* What the exercise asks: Write out the stretch of lines below that begins at the line with "Ochrana osobních údajů (987, 2441)" and ends at the line with "Hledat (875, 90)", including both, exactly as given and nothing more.

* Material to process:
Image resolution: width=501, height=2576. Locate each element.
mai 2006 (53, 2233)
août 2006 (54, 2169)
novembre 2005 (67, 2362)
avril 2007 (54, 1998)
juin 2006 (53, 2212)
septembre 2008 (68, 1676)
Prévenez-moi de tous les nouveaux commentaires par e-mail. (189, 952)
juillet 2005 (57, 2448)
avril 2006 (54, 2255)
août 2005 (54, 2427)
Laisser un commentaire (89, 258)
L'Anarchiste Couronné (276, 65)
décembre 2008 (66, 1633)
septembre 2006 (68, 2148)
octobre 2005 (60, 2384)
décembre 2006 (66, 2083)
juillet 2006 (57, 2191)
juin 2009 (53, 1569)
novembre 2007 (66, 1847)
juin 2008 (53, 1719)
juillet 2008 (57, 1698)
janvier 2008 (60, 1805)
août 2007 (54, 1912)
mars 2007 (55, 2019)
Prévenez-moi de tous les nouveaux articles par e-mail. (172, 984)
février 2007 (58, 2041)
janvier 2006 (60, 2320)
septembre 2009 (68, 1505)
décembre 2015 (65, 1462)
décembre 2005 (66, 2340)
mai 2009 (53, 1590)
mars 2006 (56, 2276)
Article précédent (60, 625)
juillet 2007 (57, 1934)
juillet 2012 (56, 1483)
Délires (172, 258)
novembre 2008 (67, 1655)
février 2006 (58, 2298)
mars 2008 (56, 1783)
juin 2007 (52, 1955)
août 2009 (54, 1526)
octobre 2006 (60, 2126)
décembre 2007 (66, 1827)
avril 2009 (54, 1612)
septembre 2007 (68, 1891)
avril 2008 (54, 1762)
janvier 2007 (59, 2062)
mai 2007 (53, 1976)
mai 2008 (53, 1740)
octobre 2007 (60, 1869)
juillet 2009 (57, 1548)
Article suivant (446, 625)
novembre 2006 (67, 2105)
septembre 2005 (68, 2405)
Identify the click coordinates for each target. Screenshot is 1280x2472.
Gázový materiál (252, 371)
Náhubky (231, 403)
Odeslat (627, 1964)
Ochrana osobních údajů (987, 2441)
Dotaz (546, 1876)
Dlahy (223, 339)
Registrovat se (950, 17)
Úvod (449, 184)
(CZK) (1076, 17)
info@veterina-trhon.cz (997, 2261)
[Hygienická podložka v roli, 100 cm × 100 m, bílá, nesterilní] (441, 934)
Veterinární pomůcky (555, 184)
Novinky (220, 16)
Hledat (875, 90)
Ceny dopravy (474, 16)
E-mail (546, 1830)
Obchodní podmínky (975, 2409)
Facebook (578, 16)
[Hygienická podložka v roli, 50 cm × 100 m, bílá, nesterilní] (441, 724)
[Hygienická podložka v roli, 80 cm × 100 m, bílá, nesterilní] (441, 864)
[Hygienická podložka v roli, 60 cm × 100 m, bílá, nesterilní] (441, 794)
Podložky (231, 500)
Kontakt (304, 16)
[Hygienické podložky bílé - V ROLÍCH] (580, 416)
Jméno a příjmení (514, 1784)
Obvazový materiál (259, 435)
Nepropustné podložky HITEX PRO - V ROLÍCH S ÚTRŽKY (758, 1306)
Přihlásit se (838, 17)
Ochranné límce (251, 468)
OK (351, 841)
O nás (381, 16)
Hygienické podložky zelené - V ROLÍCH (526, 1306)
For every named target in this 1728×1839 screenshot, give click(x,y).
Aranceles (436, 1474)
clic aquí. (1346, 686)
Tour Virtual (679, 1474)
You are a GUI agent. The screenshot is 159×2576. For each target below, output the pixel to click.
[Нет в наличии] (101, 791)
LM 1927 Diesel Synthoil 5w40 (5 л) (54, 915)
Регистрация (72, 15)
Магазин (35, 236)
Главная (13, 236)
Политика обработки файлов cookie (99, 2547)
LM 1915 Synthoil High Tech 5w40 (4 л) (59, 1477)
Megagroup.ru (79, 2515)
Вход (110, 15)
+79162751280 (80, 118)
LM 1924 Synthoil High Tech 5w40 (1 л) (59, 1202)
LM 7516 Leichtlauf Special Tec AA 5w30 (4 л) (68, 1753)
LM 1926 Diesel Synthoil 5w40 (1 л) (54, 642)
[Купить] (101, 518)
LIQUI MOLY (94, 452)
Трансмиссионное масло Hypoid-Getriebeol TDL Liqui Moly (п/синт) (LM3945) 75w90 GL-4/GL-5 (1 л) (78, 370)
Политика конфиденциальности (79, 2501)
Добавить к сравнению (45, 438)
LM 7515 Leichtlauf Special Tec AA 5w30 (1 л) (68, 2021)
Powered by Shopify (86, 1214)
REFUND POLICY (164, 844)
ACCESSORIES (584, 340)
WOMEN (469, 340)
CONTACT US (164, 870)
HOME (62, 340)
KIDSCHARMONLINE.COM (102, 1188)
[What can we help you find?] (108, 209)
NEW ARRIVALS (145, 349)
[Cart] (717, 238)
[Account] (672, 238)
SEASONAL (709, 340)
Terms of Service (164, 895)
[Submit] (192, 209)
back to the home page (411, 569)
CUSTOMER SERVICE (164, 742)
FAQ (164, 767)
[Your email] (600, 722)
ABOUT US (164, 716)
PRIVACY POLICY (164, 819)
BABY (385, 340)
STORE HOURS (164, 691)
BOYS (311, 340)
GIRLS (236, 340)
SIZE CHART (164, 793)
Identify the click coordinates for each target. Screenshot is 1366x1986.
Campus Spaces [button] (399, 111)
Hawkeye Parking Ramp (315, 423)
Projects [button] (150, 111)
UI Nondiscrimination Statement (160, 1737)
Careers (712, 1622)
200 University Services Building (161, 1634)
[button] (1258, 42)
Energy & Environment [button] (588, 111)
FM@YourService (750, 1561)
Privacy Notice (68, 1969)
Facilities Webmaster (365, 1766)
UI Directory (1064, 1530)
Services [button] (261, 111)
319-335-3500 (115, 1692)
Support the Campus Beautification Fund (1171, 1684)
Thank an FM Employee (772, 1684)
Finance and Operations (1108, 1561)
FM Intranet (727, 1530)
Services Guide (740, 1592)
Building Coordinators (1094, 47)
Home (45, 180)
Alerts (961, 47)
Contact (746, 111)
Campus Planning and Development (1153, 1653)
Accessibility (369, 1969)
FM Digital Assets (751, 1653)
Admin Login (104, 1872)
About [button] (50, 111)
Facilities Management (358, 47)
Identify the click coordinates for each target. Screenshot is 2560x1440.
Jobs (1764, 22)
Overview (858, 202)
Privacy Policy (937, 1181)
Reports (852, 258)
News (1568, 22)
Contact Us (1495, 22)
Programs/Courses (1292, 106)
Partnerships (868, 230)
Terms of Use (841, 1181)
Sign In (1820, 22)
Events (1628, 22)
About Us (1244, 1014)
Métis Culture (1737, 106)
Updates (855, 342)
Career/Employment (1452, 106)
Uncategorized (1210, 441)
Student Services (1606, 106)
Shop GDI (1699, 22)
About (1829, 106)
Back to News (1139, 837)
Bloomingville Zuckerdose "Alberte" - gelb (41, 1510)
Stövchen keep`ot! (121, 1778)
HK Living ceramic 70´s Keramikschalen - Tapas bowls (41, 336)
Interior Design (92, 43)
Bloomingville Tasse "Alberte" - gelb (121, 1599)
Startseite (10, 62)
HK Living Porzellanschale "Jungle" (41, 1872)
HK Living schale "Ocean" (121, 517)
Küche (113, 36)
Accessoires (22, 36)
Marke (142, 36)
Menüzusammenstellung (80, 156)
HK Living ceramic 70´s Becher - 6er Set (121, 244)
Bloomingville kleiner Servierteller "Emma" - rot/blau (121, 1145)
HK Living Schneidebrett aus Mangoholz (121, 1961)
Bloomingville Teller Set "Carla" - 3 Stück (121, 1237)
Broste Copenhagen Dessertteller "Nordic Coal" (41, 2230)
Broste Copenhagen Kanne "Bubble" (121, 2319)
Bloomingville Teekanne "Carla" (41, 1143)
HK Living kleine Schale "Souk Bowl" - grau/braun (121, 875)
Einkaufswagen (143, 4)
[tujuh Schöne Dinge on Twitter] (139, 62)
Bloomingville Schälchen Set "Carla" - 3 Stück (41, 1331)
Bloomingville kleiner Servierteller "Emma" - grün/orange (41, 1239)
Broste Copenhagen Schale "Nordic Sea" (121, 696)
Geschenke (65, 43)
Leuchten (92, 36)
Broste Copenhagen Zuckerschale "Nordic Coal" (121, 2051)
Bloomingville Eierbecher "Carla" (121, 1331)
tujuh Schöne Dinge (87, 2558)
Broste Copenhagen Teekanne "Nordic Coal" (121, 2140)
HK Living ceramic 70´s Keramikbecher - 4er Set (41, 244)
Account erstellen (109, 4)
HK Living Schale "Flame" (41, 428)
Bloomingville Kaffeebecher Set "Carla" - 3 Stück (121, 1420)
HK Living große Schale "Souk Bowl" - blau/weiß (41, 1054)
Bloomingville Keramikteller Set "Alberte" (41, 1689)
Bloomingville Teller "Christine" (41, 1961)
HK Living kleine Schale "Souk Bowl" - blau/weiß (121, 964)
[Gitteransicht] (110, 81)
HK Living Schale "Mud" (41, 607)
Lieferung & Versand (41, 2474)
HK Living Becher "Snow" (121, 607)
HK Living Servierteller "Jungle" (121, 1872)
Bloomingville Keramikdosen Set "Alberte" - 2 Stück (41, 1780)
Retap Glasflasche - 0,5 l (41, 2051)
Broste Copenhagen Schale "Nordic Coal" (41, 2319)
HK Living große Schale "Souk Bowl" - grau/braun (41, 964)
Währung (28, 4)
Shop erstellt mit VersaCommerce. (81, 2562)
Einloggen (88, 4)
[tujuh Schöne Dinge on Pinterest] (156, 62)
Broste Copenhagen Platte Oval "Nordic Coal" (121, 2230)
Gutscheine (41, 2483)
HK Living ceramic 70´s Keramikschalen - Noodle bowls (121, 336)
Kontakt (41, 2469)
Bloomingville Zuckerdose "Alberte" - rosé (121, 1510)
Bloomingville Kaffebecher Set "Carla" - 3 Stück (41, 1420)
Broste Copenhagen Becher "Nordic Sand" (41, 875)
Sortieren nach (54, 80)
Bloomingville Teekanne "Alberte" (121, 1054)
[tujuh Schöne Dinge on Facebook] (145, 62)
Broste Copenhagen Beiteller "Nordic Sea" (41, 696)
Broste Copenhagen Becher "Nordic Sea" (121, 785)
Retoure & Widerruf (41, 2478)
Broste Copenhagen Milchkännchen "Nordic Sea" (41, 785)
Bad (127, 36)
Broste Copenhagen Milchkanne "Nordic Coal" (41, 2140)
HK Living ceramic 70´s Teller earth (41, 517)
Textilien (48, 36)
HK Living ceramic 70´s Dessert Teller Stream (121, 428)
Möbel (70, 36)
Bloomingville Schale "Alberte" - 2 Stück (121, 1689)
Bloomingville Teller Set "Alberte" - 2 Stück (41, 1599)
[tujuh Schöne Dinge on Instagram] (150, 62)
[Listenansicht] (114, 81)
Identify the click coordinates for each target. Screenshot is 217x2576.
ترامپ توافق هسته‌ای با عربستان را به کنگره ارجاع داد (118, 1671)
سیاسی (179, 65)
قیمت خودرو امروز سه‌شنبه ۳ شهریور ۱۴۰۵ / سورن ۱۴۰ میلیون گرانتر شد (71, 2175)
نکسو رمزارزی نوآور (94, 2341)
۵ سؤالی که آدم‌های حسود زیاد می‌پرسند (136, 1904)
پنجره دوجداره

* Solved exercise:
Ochrana osobních údajů (987, 2441)
Dotaz (546, 1876)
Dlahy (223, 339)
Registrovat se (950, 17)
Úvod (449, 184)
(CZK) (1076, 17)
info@veterina-trhon.cz (997, 2261)
[Hygienická podložka v roli, 100 cm × 100 m, bílá, nesterilní] (441, 934)
Veterinární pomůcky (555, 184)
Novinky (220, 16)
Hledat (875, 90)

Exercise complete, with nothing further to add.